* _Extracted information_:
::::::

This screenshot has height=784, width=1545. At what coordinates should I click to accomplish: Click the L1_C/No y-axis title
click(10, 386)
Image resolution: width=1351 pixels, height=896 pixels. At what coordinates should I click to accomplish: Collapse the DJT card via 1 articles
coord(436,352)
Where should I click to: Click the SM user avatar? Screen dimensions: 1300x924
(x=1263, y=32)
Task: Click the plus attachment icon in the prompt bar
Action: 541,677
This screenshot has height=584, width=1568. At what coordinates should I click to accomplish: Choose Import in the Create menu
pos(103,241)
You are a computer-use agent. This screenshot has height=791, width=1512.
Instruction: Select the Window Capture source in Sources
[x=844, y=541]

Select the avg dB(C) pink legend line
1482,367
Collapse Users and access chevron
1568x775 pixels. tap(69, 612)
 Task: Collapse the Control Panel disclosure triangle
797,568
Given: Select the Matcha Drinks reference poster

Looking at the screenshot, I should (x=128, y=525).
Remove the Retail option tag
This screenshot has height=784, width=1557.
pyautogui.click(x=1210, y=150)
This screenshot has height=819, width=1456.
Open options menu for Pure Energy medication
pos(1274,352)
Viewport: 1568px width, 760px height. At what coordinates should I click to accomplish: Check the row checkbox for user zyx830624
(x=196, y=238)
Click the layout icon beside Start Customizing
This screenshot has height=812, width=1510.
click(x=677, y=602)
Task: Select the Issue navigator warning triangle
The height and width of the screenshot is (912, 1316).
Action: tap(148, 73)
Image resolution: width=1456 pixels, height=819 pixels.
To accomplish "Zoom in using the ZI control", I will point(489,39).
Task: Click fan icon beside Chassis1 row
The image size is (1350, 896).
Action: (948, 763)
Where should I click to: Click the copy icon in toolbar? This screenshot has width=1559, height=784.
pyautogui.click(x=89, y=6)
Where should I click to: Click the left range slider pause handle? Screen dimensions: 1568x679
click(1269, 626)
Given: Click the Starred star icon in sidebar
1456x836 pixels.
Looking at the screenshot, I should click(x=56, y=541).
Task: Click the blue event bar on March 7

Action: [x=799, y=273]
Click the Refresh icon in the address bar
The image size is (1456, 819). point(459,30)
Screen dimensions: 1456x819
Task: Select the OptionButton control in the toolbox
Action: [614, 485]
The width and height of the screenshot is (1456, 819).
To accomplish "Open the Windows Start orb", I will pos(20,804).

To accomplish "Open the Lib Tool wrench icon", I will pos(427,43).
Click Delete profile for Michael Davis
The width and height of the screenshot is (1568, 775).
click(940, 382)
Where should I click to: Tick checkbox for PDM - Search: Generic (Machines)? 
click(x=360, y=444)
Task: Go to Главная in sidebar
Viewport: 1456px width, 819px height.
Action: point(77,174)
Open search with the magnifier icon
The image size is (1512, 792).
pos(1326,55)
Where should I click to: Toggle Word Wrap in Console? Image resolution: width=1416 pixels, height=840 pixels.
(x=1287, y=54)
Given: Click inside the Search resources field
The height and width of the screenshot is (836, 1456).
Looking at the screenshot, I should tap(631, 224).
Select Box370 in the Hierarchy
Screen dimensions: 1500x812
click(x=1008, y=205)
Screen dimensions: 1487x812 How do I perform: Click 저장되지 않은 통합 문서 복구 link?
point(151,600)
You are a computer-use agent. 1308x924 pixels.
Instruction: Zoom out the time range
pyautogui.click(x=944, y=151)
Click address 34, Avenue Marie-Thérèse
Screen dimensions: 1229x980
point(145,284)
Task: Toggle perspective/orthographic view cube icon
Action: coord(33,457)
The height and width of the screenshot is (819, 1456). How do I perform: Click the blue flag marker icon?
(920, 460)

::::::

* _Task details_: Give back, exactly and with nothing added, the lines from the line containing "The height and width of the screenshot is (819, 1456)." through the final line of the records above, both of them included.

* _Solved exercise_:
The height and width of the screenshot is (819, 1456). How do I perform: Click the blue flag marker icon?
(920, 460)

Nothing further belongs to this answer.